• **TRAVAIL À FAIRE**
**a.** Les affirmations suivantes s’accordent-elles avec le texte sur Brighton ? Répondez par oui ou par non à chacune, en citant les mots décisifs du texte : (i) La première visite à Brighton avait pour but d’y déposer les frères de la personne qui raconte. (ii) Les frères devaient rester un mois dans la famille d’accueil. (iii) C’est à Brighton que la personne qui raconte a mangé des fish & chips pour la première fois.
**b.** Recopiez fidèlement un passage du texte sur Brighton. Commencez aux mots « Brighton, la première » et arrêtez-vous après les mots « POILS ROSES ! ».

• **TEXTE À LIRE**
----------------------------------------
Alors comme ça, Brighton serait la ville la plus cool d’Angleterre ?
Titre accrocheur, on est d’accord. Titre mensonger ?
Difficile à trancher. Disons que c’est subjectif, et que Brighton a le visage de ce qu’on en/y fait.
Brighton, la première fois que j’y suis allé, c’était pour y déposer mes frères qui faisaient là-bas un séjour linguistique. Je devais avoir 6 ou 7 ans, et mes parents tenaient absolument à rencontrer la famille d’accueil dans laquelle mes frangins, en pleine éclosion hormonale adolescente, allaient passer trois semaines pendant les vacances d’été. Je me souviens que j’y ai mangé des fish & chips pour la première fois de ma vie. Je me souviens aussi avoir débloqué quand j’ai vu que le couvercle des chiottes de cette famille d’accueil était en POILS ROSES !
----------------------------------------
• **DONNÉES RECUEILLIES**
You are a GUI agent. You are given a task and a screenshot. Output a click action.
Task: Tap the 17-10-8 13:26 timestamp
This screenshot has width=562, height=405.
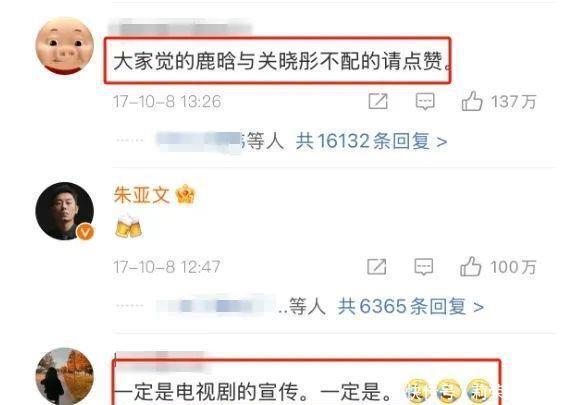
----------------------------------------
• **CORRIGÉS**
**a.**
(i) Oui : « c’était pour y déposer mes frères qui faisaient là-bas un séjour linguistique ».
(ii) Non : « allaient passer trois semaines pendant les vacances d’été ».
(iii) Oui : « j’y ai mangé des fish & chips pour la première fois de ma vie ».

**b.**
Brighton, la première fois que j’y suis allé, c’était pour y déposer mes frères qui faisaient là-bas un séjour linguistique. Je devais avoir 6 ou 7 ans, et mes parents tenaient absolument à rencontrer la famille d’accueil dans laquelle mes frangins, en pleine éclosion hormonale adolescente, allaient passer trois semaines pendant les vacances d’été. Je me souviens que j’y ai mangé des fish & chips pour la première fois de ma vie. Je me souviens aussi avoir débloqué quand j’ai vu que le couvercle des chiottes de cette famille d’accueil était en POILS ROSES !